Document segment ▸
--- --- ---

IE 11 is not supported. For an optimal experience visit our site on another browser.

Alcoholism, overeating chemically linked

The same brain chemical thought to increase our desire to overeat also appears to increase alcoholic tendencies, according to research released Tuesday.

A new study examined the behavior of drunken rats, but has implications for humans, researchers say. Scientists injected tiny amounts of the neuropeptide galanin, which has been shown to trigger excessive eating, into rats' brains and monitored their eating and drinking behaviors. Their water consumption did not change, but they drank far more alcohol after being injected with the appetite-increasing chemical.

Previously, the researchers found that drinking alcohol increased the amount of galanin in the brain. They described this effect as a "positive feedback loop" between alcohol and the chemical, which also appears to prompt cravings for fatty foods. Foods high in fat have also been shown to trigger a similar feedback loop involving galanin.

"We definitely think there's a linkage there," said Michael Lewis, a Princeton University psychology researcher and one of the study's authors.

While the rats began drinking more after injection with galanin, they showed no increase in eating. The researchers correlated this result with studies showing that alcoholics often stop eating regularly as they drink more.

--- --- ---

[Items listed in a dataset]

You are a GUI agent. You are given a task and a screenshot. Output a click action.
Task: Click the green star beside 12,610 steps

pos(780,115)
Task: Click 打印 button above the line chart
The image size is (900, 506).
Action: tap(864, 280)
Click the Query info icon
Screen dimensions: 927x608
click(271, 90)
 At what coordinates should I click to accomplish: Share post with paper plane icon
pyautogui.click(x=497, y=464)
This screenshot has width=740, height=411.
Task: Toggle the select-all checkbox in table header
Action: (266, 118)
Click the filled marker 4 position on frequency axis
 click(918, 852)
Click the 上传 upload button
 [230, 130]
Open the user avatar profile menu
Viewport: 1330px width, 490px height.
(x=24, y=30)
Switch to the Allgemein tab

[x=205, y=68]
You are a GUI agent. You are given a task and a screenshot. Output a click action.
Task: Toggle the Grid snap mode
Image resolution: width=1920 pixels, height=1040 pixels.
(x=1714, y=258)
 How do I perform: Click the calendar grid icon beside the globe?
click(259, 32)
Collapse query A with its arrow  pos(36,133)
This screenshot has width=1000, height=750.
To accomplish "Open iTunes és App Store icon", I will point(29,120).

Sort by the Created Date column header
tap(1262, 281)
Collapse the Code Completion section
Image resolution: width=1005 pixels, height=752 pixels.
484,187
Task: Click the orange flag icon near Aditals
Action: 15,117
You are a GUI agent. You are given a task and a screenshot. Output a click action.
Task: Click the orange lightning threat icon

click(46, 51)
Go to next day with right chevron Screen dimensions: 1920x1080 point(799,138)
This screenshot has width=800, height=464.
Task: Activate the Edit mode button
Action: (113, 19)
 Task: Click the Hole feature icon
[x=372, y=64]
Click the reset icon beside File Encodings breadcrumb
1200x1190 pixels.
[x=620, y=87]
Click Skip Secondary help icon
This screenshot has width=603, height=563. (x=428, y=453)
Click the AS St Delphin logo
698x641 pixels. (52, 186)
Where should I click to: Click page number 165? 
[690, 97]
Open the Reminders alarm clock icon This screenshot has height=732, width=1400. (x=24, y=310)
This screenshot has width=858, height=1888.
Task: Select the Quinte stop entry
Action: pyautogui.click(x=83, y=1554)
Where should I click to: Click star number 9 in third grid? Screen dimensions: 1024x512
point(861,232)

--- --- ---

Set of tasks ▸
- A) In the article on alcoholism and overeating, how did the rats' water consumption change after the galanin injections?
- B) Please carry on the article on alcoholism and overeating from its last sentence.

Responses ▸
- A) It did not change.

- B)
"In dependent individuals that system sort of gets shifted," Lewis said. "Instead of being motivated by fat, it's motivated by ... alcohol."

Rats are noctural, and while they drank more alcohol at night in this study, they also drank during the day — when they usually sleep — and exhibited similar sleep disturbances to those suffered by alcoholics.

Galanin in the brain appears to increase the presence of dopamine, a neurotransmitter closely tied to the body's sense of pleasure. Many addictive substances, including nicotine and cocaine, are thought to trigger the release of dopamine, which accounts for part of the addictive high.

A caloric effect?

Unlike most addictive substances, both alcohol and food are caloric, which links galanin specifically not only to an addiction but to an addiction focused on calories, especially those from high-fat foods.

Rockefeller University researcher Sarah Leibowitz, who took part in the current research, found in an earlier study that a single high-fat meal — the rodent equivalent of a bacon double cheeseburger — increased levels of galanin in rats' brains.

Dozens of neuropeptides like galanin have been linked to eating, but the latest research helps underscore galanin as one of the best understood elements of behavioral links between overeating and overdrinking. The study was published in the December issue of the journal Alcoholism: Clinical and Experimental Research.

Both fat and alcohol can lead to "nonhomeostatic" behavior, Leibowitz said, meaning that we keep consuming them beyond the point that our bodies would otherwise tell us we've had enough.

But she said it wasn't clear that the same psychological dependencies prompted by alcohol can be seen in fatty foods.

"There's no question that we do overconsume fat," Leibowitz told MSNBC.com. "We like the taste of it. It has positive aspects to it. But that's a far cry from addiction."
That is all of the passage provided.